Another Elite Rated Aberdeen fund made our top 10 list for the first half of 2016 and, indeed, Aberdeen Emerging Markets Equity has been the standout performer of the Investment Association’s Global Emerging Markets equity funds sector for the past 10 years*****. Unfortunately, its success has led to the fund closing to new investors, although the aforementioned Elite Rated Aberdeen Latin American Equity and the Elite Rated Aberdeen Emerging Markets Bond funds remain open.

Standard Life Investments Emerging Market Debt – up 19.6%*

The Elite Rated Standard Life Investments Emerging Market Debt fund offers something slightly different to the other funds on this list – it invests in bonds, as opposed to shares. This means the fund is considered lower risk than an emerging markets equity fund (although higher risk than a bond fund investing mostly in developed markets such as the US, the UK and Europe).
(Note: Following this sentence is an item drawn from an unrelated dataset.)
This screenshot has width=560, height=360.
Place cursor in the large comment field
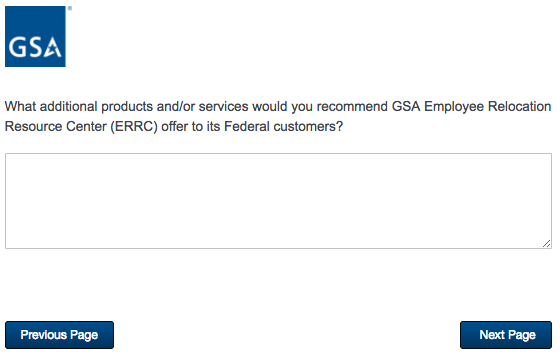pos(279,201)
Manager Richard House looks first and foremost at macro economic conditions, meaning he pays a lot of attention to how things like US interest rates; economic growth, employment and inflation; and geopolitics may affect the different regions and countries in which he invests. He sets himself apart from his competitors, attending annual International Monetary Fund meetings and also travels to many of the countries in which he invests.

M&G Global Emerging Markets – up 16%*

Fund manager Matthew Vaight’s basic mandate is to find quality companies that other managers have not, which he believes are undervalued, and hold them for the long term while they appreciate. He focuses on companies that are run for the benefit of shareholders, which is a crucial consideration in emerging markets.

For example, the fund’s second largest country weighting is in South Korea****** – a market that is renowned for its domination by state-owned enterprises and large family-owned businesses. Minority shareholders in South Korea have traditionally fared poorly and this has deterred investors from accessing what is actually one of Asia’s most ‘developed’ emerging markets. Through the Elite Rated M&G Global Emerging Markets fund, Matthew provides exposure to companies in these areas yet with a commitment to good corporate governance.

*All Elite Rated funds, TR in GBP, 01/01/2016–27/06/2016 1FE Analytics, FTSE All Share vs MSCI Emerging Markets, TR in GBP, 31/12/2015–05/07/2016

**J.P.Morgan Asset Management, Guide to the Markets, 3Q 2016, as of 30 June 2016

***Aberdeen Latin American Equity factsheet, 31 May 2016

****Lazard Emerging Markets factsheet, 31 May 2016

*****FE Analytics, IA Global Emerging Markets, TR in GBP, 01/07/2006–06/07/2016

******M&G Global Emerging Markets factsheet, 31 May 2016

Past performance is not a reliable guide to future returns. You may not get back the amount originally invested, and tax rules can change over time. The views of the author and any people interviewed are their own and do not constitute financial advice.